The following is a summary of “Improved postoperative blood glucose control through implementation of clinical pharmacist driven glycemic management model after colorectal surgery,” published in the JUNE 2023 issue of Surgery by Smith, et al.
Maintaining good glycemic control after surgery is crucial, as poor control has been associated with various adverse outcomes. These include increased mortality, cardiovascular complications, stroke, infection, impaired wound healing, and prolonged hospital stay.
In the retrospective multicenter study, researchers evaluated the difference in mean blood glucose levels postoperatively between a pharmacist-driven glycemic management model and standard care in patients with Type 2 Diabetes Mellitus undergoing colorectal surgery. Secondary objectives included assessing hyperglycemic events, severe hyperglycemia, hypoglycemia, postoperative infection rates, and rates of endocrinology consultations.

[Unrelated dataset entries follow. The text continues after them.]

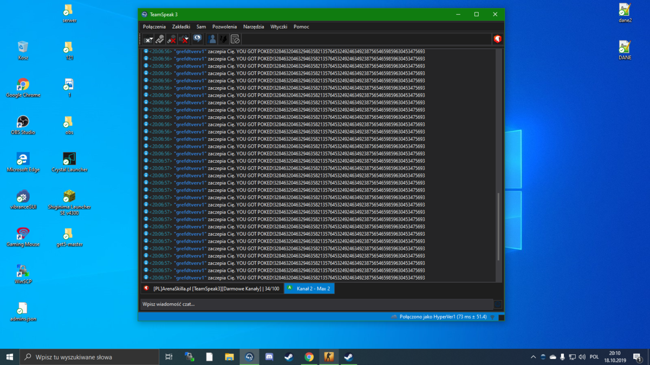
Task: Click the Wpisz wiadomość czat input field
Action: (317, 304)
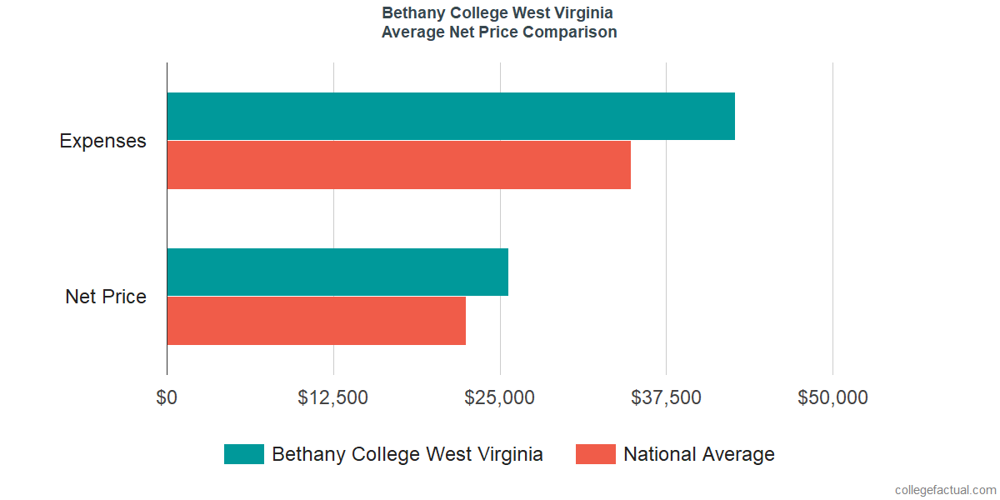Click the $37,500 axis tick label
The width and height of the screenshot is (1000, 500).
coord(666,398)
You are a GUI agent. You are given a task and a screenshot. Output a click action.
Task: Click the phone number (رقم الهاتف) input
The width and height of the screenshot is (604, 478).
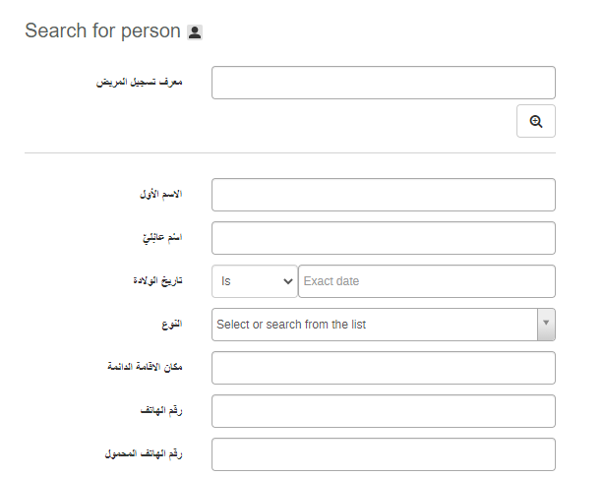[383, 411]
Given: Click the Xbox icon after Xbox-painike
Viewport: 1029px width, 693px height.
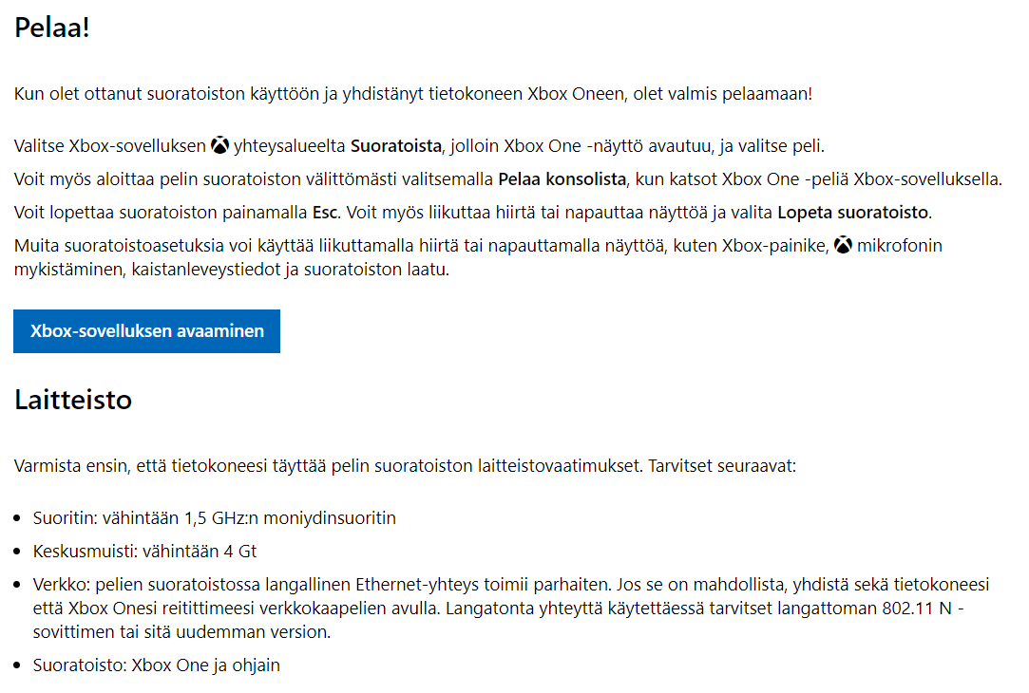Looking at the screenshot, I should (x=844, y=245).
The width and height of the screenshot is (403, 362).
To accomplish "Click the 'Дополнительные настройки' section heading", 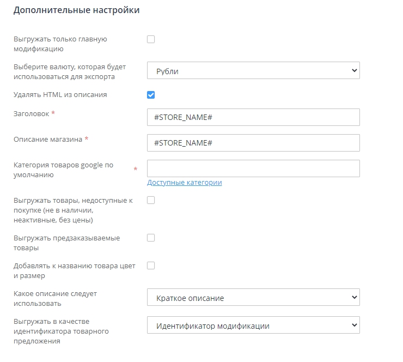I will click(76, 10).
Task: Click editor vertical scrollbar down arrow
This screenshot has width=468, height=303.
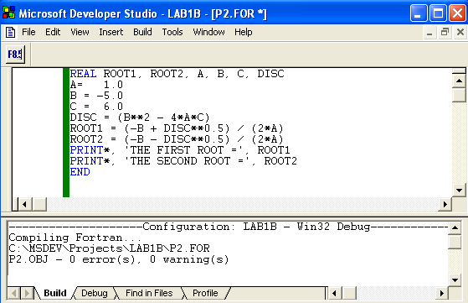Action: coord(459,190)
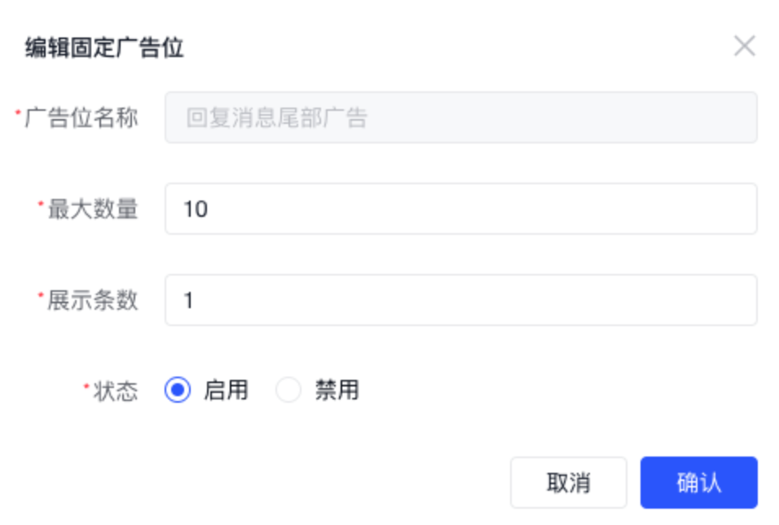This screenshot has height=525, width=779.
Task: Confirm changes with the 确认 button
Action: pos(698,483)
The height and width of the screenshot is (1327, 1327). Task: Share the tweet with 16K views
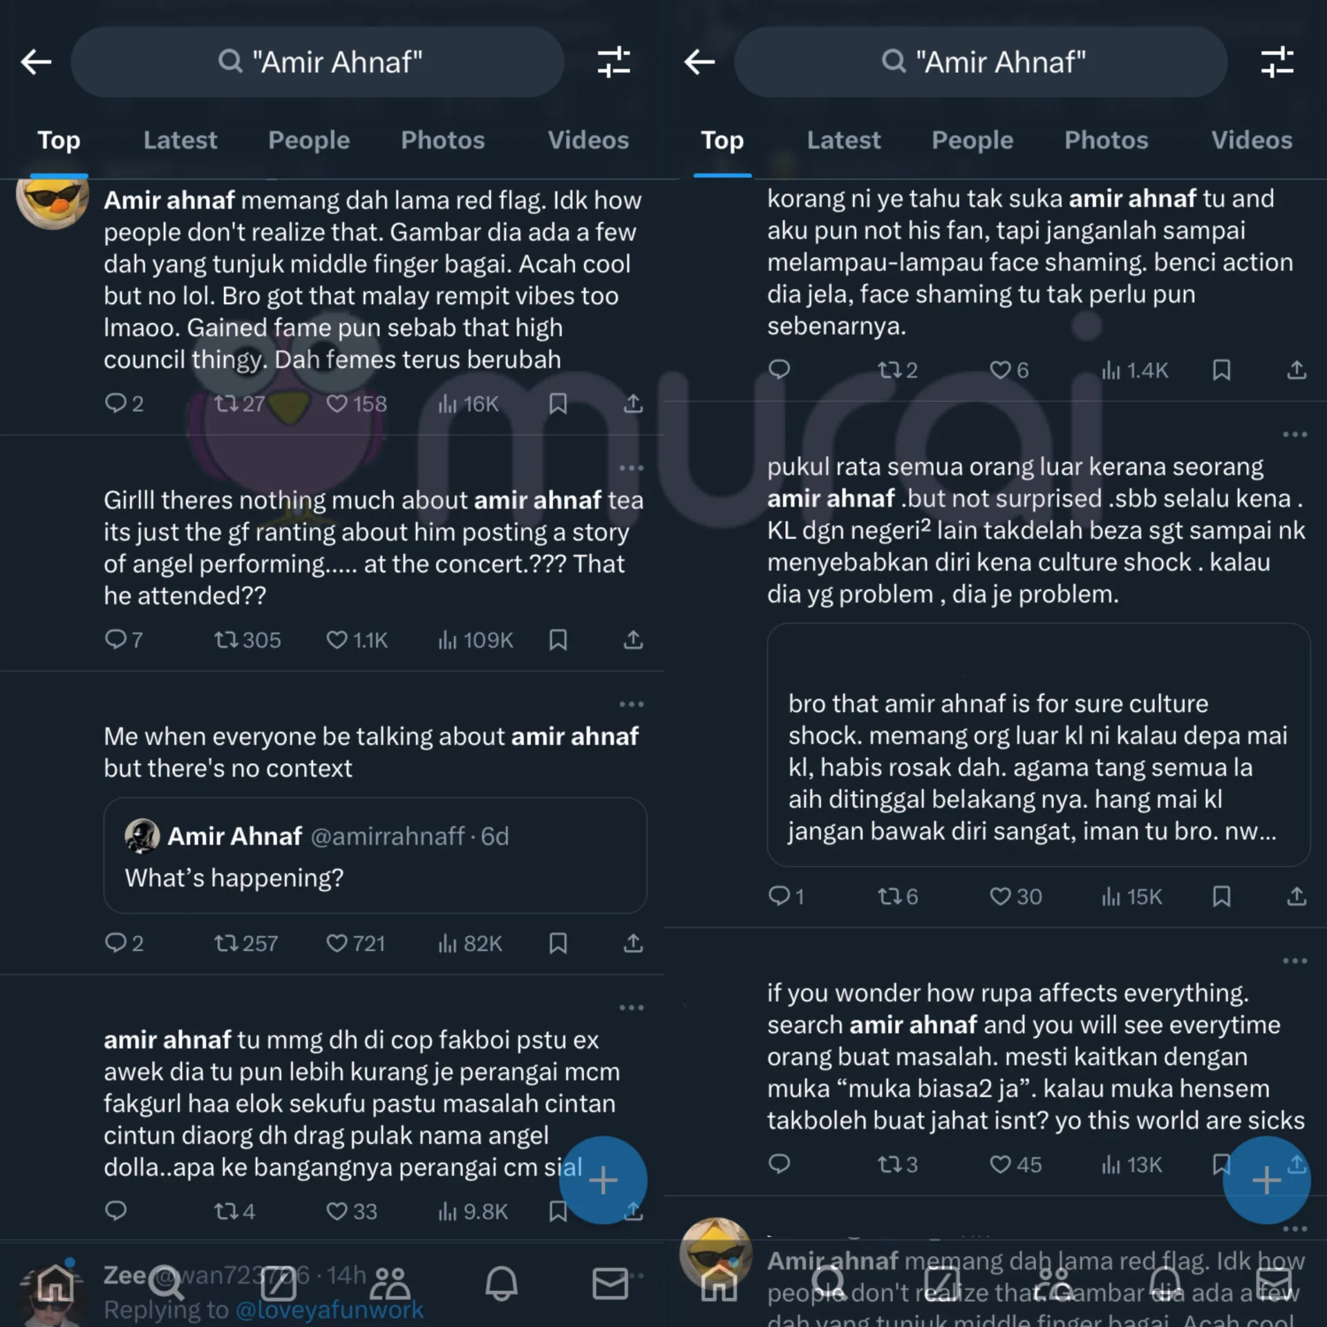633,404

A total of 186 patients were included in the study, with 120 in the pharmacist-driven cohort and 66 in the standard care cohort. The pharmacist-managed group demonstrated significantly lower mean blood glucose levels (133.9 vs. 148.3 mg/dL, 95% CI [-17 to -11], P < 0.001), significantly fewer hyperglycemic events (9.6% vs. 20.5%, P < 0.0001), and a non-significant reduction in hypoglycemic events (0.7% vs. 1.2%, P = 0.1443).
Expanding the postoperative care team to include pharmacists for managing postoperative blood glucose levels resulted in improved glycemic control. The approach has the potential to enhance patient outcomes in the postoperative period.